I disagree with Elisabeth Hasselbeck quite often, but during the Jan. 25 episode of The View, she brought me to tears with her eloquent support of transgender and gender-nonconforming children. Here's what she said:
We think about protecting our children in terms of safety and health, but we also should protect them emotionally and psychologically, and I think if you know your child is in a way suffering or feeling trapped, being forced by society to wear a certain clothing type based on gender, then as a parent, and having not going through this myself, I would imagine that you would want to make the best decision for your child to keep them safe there, too -- not just externally, in terms of safety et cetera, but also just in their hearts and minds, so they feel confident in who they really do think they are.
Growing up, I had a babysitter named Edna. She was a Mennonite for some time before she became a Methodist. A true local, Edna could tell you anything about any one of her neighbors and church members. She grew up on farms, was a die-hard Republican, and baked the best pies in Pennsylvania!
Like Hasselbeck, Edna understood the importance of protecting a child's heart. She let me stay over at her house so that we could wake up early the next day and go "yardsale-ing." We'd get up at 5 a.m. and drive all over the county, from house to house. I'd help Edna find the prettiest sweaters and jewelry, and the other "yardsale ladies," as I called them, would always tell her what a good boy I was.
I was a good boy when I was with Edna, because she respected me and made it clear that I could be myself. She would let me "get ready" with her daughter Tam before going out for the night. We'd do each other's hair and makeup, and parade around in our outfits. When Tam's boyfriend arrived to pick her up, I would hide, because he once made a disparaging comment about how I liked to wear makeup. "Getting ready" was one of my favorite hobbies as a child. Heck, I still love to primp before a night on the town!
At Edna's house I had a toybox full of things that didn't go home with me. I had barnyard figurines, a pretend grocery cart with groceries, and a play makeup kit featuring plastic lipstick and eyeliner. My favorite toys were my batons, one of which had colorful glitter inside and tassels on each end.
My parents were never hostile toward my tastes, but sometimes there was an unspoken disdain that lingered in the air when I would express my desire to purchase "girl toys." I once pleaded for a grass skirt for a year, using the argument that in Hawaii boys were allowed to wear skirts. They did, however, let me have batons, perform pretend figure skating shows in my socks, and purchase copious amounts of hair gel. In kindergarten my father shared in my devastation when my gymnastics teacher said I would have to stop learning the balance beam, uneven bars, and other "girl" exercises. I cried the whole way home.

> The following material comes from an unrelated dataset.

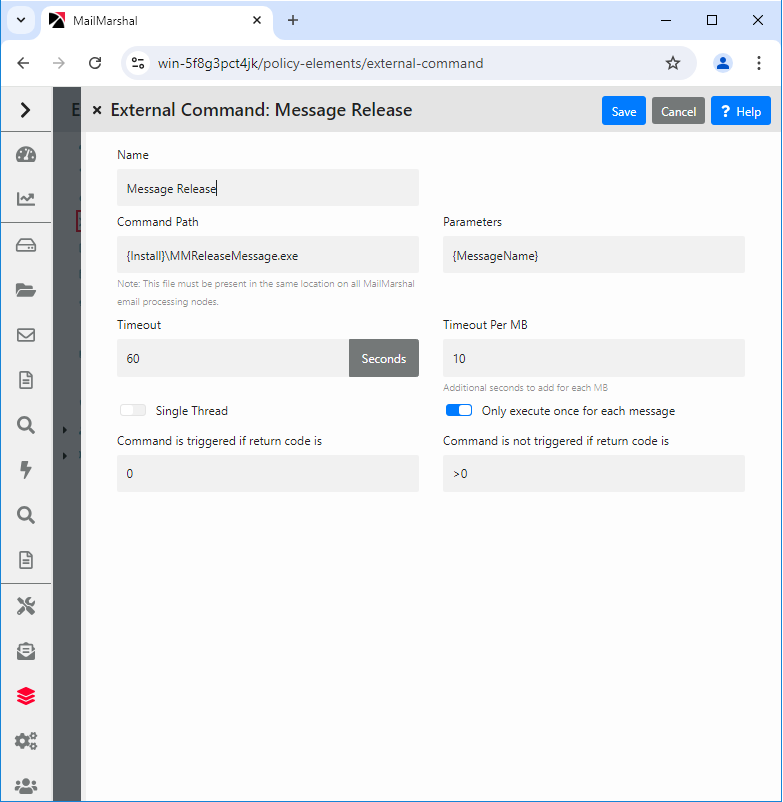The image size is (783, 802).
Task: Select the red layers policy elements icon
Action: point(26,696)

When my teen years rolled around and the other kids started harassing me based on my feminine gender expression, my brother said he would stand up for me. When the guidance counselor called my mom telling her that I needed to toughen up and butch up, my mom told her to shut up and do her job. Finally, when I became suicidal because of the relentless taunts, my parents helped me switch high schools and go to college early.
Having people in my life like my parents and Edna taught me how to be confident and compassionate at once. I was able to see bullies beyond their behavior, as young people who struggled with issues like poverty and abuse in their homes. I was able to see that many of them didn't have family and friends protecting their hearts like I did. That's why today I support holistic measures to reduce bullying rather than so-called "zero-tolerance" policies.

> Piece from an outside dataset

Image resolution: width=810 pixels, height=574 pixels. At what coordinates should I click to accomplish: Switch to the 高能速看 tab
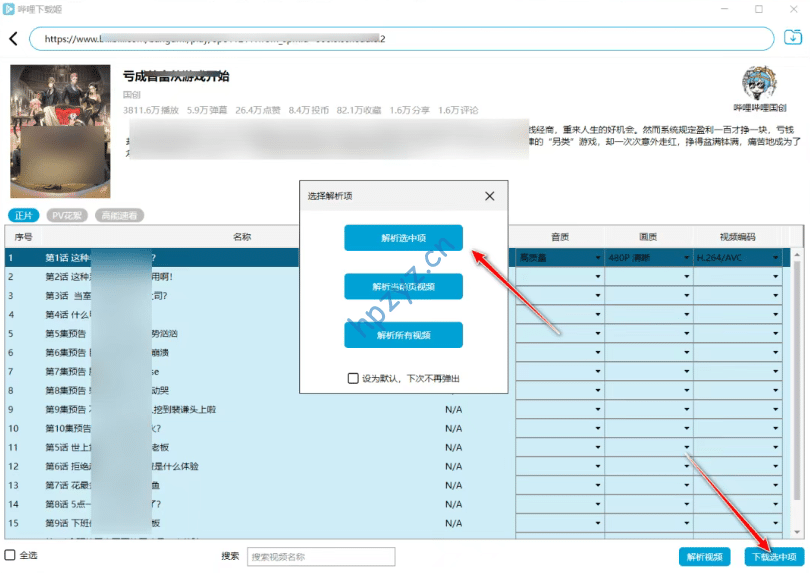(120, 215)
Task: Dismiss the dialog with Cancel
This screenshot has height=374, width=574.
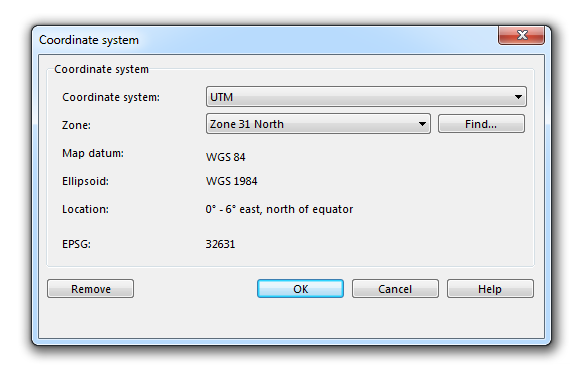Action: (395, 289)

Brené Brown, a researcher on shame and vulnerability, shared at a TED conference that one of her core findings was that the one variable separating people who have a strong sense of love and belonging and those who struggle for it is that "the people who have a strong sense of love and belonging believe they're worthy of love and belonging." Giving children the freedom and safety to be themselves creates an environment of worthiness.
I was incredibly fortunate to have parents and familial caregivers who sought to protect both my physical safety and my emotional health by allowing me to be my authentic self. I am without a doubt alive, and a more confident adult today, because of the people I had in my life as a child.
It may take an uncomfortable conversation or a lifetime of uncomfortable conversations, but it's worth talking with your own family about how to celebrate all children. Together we can create a world that treats every child with the dignity and respect they deserve. We can create schools that encourage any child to twirl a baton and community centers that let any child use the uneven bars.
The opinions expressed in this post do not reflect the official organizational positions of the Transgender Law Center.